I’d like to draw your attention to the JSON Wire Protocol at https://github.com/SeleniumHQ/selenium/wiki/JsonWireProtocol . This is the core protocol behind Appium and Selenium, and it is a de facto industry standard for cross-platform native app testing.
It strikes me that it would be very possible to implement a few classes in JUCE that perform introspection on the current visible windows and widgets in the current JUCE App, and then provide automation features to the world via JSON Wire Protocol, via an open port.
Enabling this, would open up a whole new universe of cross-platform automated testing and scripting features for all applications using JUCE. It would vastly simplify testing of all ROLI’s own products, and it would help everyone else outside ROLI’s walls as well.
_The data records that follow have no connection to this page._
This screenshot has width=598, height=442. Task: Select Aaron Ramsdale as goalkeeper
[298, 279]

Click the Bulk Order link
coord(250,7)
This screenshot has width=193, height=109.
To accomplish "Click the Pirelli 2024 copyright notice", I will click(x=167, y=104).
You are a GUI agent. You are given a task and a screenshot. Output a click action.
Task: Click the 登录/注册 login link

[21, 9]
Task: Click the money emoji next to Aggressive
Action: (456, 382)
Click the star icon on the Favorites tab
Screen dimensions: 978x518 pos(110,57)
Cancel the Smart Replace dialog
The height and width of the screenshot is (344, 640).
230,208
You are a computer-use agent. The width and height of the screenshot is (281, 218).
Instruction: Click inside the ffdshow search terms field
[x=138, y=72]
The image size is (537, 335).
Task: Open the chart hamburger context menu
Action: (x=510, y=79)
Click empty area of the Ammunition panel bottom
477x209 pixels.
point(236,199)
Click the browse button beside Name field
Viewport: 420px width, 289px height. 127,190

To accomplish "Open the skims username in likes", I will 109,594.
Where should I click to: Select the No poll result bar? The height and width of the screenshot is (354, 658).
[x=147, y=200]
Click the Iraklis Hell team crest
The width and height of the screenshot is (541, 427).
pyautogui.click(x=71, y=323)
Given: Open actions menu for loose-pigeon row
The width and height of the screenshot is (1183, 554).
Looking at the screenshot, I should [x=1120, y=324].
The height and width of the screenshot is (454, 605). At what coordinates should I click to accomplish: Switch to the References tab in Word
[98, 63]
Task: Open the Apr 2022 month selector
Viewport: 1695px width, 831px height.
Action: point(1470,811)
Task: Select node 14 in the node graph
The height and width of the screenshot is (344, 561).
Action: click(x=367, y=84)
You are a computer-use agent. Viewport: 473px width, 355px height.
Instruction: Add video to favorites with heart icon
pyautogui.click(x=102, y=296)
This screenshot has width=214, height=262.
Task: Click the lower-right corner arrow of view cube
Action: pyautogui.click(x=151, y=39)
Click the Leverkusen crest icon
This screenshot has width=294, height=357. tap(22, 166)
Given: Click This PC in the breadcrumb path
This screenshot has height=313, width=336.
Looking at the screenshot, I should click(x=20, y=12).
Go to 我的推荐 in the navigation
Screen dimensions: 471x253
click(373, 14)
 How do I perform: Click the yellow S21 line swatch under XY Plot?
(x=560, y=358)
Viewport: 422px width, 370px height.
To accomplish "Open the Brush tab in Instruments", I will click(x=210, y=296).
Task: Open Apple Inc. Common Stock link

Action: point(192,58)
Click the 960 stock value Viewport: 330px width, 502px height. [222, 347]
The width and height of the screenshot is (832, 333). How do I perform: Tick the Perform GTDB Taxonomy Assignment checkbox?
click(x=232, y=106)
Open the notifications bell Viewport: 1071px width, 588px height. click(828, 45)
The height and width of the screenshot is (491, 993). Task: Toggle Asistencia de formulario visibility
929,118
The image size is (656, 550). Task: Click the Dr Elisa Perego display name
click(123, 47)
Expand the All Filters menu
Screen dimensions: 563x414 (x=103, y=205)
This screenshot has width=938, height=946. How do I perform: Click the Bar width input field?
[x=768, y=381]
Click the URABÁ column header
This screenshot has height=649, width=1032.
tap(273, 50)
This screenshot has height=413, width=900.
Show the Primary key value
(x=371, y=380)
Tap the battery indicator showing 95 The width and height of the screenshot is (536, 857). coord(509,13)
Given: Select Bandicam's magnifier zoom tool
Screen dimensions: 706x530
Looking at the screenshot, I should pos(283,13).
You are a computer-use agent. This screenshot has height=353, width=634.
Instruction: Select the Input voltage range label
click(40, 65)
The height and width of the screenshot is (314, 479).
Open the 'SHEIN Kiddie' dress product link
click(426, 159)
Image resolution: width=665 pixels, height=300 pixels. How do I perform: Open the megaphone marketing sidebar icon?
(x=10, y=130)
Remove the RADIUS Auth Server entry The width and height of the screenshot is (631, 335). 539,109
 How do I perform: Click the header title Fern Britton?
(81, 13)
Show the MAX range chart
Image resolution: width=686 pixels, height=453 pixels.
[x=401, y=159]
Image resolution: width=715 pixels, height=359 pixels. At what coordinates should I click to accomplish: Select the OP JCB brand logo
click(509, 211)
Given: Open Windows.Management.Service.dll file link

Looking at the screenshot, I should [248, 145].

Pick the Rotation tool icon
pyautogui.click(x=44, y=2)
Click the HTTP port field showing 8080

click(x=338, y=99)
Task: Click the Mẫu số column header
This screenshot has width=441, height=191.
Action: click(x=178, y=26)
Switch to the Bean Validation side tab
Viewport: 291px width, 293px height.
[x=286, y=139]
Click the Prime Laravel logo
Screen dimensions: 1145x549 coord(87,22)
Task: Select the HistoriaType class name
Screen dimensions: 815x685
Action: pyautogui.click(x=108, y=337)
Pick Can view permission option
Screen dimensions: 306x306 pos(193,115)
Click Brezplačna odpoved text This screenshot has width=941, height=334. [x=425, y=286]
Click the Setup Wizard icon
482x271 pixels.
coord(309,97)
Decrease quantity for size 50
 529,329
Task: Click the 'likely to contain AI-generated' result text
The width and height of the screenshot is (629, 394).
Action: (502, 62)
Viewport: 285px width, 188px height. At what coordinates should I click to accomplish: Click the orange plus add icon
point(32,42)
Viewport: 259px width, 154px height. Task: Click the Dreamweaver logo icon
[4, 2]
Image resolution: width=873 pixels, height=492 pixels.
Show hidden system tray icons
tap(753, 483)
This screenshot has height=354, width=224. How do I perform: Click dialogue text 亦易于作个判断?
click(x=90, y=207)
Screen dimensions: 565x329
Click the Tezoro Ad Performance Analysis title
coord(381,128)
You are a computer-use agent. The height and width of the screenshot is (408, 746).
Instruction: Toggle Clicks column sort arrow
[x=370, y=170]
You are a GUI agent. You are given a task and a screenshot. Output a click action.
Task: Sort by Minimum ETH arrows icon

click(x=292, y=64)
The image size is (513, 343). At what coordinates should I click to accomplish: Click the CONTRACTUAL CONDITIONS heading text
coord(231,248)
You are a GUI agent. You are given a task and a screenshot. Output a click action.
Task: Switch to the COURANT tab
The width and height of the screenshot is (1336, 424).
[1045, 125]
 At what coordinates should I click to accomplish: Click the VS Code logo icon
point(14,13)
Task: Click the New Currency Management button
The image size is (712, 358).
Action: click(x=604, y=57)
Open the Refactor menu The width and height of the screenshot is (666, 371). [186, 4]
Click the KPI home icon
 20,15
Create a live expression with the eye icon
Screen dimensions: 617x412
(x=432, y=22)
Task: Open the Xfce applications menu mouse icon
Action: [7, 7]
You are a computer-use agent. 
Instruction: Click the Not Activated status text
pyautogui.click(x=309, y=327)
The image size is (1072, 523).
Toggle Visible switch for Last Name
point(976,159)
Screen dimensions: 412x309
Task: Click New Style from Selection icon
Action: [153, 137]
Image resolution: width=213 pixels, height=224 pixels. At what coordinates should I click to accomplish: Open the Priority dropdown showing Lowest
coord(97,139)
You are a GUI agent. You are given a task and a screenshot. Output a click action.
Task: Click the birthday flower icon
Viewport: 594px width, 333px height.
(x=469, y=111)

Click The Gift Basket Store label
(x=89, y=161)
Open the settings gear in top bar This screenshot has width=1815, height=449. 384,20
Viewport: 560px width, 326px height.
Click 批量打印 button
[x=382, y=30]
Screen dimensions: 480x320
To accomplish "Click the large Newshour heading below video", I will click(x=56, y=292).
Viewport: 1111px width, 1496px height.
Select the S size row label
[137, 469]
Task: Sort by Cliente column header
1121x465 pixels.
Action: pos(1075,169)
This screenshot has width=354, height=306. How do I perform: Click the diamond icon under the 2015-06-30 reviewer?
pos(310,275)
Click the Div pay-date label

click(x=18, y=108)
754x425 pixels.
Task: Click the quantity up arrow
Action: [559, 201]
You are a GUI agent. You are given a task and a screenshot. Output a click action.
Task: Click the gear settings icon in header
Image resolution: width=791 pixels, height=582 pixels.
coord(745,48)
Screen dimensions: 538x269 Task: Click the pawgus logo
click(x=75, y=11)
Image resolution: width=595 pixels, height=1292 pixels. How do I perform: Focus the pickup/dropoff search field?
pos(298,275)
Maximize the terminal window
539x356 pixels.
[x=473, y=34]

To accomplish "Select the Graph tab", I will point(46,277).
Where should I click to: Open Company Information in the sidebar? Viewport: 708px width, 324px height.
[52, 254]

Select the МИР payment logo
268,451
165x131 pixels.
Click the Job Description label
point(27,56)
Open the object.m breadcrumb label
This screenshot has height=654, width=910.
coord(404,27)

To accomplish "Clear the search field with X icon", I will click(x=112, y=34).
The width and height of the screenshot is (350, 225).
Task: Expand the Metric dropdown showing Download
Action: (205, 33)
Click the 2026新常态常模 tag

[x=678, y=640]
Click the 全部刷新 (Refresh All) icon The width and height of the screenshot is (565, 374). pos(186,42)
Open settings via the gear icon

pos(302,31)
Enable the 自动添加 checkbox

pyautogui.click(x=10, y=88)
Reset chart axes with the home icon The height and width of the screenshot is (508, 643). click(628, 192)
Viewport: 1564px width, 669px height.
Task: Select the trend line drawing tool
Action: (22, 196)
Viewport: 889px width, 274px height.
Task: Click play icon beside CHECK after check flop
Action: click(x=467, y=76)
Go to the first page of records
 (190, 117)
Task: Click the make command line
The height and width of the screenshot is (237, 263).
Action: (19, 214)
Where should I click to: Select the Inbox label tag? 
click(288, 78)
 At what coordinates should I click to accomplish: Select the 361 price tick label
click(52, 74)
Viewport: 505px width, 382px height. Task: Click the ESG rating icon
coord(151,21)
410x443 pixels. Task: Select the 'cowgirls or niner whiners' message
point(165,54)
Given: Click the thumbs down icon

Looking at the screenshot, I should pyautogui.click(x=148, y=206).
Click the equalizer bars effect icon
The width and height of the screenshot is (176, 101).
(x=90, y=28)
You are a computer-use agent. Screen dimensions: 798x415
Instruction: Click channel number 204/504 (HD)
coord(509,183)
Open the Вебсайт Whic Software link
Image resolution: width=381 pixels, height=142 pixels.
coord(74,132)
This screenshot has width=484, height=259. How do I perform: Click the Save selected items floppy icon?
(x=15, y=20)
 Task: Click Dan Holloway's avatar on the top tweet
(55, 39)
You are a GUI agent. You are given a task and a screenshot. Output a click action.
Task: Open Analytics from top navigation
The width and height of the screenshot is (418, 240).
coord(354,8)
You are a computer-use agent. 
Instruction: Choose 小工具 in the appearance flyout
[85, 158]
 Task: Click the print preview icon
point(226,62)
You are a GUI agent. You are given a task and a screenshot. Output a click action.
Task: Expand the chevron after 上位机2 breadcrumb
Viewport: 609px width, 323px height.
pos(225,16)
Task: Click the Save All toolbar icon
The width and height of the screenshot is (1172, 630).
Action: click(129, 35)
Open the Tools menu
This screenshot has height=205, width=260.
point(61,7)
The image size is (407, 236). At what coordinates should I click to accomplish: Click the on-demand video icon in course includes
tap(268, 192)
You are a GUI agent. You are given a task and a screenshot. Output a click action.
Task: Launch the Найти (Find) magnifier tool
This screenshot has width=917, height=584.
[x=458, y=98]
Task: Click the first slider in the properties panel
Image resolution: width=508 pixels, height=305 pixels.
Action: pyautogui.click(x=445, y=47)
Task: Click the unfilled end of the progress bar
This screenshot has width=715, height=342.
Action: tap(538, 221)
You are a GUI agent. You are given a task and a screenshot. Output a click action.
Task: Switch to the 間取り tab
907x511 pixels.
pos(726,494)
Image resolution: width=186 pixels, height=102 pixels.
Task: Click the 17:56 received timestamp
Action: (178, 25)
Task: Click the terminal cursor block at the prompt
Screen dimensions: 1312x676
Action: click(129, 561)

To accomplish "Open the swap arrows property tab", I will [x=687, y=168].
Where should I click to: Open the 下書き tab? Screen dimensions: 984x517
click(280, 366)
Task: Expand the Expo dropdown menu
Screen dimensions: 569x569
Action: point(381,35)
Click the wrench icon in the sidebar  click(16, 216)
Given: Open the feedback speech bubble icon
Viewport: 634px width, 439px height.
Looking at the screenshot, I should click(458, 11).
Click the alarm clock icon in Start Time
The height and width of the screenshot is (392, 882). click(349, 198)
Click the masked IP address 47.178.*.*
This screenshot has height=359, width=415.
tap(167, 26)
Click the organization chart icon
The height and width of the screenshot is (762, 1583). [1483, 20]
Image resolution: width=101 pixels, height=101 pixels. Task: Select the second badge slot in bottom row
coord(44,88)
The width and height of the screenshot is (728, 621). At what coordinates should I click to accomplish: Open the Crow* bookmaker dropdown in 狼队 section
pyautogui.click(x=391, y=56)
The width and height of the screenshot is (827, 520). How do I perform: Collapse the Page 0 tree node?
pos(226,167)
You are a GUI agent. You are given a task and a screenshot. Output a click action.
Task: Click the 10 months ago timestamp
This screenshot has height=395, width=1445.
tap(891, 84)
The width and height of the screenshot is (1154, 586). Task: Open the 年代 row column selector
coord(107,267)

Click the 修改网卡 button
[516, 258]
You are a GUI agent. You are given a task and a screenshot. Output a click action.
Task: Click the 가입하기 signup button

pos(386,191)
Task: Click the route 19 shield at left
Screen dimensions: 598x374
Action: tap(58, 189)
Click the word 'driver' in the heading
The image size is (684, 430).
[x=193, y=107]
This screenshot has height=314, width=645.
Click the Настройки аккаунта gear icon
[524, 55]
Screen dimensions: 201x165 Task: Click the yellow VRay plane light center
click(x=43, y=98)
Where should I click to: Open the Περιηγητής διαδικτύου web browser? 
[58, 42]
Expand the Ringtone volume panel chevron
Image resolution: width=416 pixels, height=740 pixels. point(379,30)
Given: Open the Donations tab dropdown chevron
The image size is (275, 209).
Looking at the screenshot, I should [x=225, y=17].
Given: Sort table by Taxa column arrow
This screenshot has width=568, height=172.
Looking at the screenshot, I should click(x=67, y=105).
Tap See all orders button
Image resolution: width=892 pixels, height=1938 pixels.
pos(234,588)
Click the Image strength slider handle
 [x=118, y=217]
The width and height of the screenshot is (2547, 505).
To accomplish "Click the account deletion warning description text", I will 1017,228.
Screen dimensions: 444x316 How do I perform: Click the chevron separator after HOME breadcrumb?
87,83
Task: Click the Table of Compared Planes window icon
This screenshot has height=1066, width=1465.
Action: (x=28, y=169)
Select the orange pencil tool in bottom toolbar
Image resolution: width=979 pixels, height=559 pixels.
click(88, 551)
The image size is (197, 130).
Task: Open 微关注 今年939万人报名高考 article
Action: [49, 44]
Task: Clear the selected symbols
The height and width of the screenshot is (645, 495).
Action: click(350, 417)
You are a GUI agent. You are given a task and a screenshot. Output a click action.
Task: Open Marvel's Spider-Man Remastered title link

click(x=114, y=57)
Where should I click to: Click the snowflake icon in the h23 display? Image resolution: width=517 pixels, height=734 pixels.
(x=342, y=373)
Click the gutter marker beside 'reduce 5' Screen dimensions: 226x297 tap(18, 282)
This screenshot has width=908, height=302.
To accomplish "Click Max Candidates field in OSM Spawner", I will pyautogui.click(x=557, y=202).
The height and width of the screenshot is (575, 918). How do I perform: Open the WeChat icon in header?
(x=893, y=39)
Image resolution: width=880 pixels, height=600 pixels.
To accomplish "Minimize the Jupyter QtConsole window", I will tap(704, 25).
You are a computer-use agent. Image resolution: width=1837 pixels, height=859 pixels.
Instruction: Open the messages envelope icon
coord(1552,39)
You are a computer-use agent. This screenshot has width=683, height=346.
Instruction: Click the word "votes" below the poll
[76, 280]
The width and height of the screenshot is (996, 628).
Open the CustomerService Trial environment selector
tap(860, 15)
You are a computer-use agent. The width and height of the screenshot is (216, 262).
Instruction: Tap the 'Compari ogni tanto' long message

Thanks very much for your consideration.
Yes, I think this would be a worthwhile addition to JUCE. However, as you say, it would be a significant chunk of work to get this up and running. Unless this thread explodes with other people requesting the same thing it will be difficult to justify putting it before other, more popular, features.
I’ll put this into our list of potential features, but for the moment at least it’s unlikely to go anywhere.
Yes, well, it isn’t called for because most of your customers can’t imagine its existence. A bit like your Live Build engine, which I don’t think a single one of your customers demanded, but now so many of them use.
Is there anyway in which this could be used to improve accessibility too? If so it seems to me that this would significantly increase the benefits of this proposal.
Appium uses the accessibility APIs in each OS to implement automation. For example, on Windows, Appium uses UIA, which provides accessibility services to modern Windows apps. In other words, implementing Selenium support would, by definition, implement accessibility support, at least on Windows and probably other platforms as well.
This is still a gating issue for smoke testing not only my Juce apps, but ALL juce apps. Implementing a WebDriver module for Juce would permit ALL Juce apps to have their GUIs automatically tested, as part of a build.
If I were to do this, I would start with CivetWeb and implement support for enough parts of the WebDriver API to permit all the Juce GUI objects to be queried and clicked on via the WebDriver protocol.
Once people understand that this is a very tractable way to test ALL Juce apps, on ALL platforms that Juce supports, then I think you will have a lot more demand for this feature.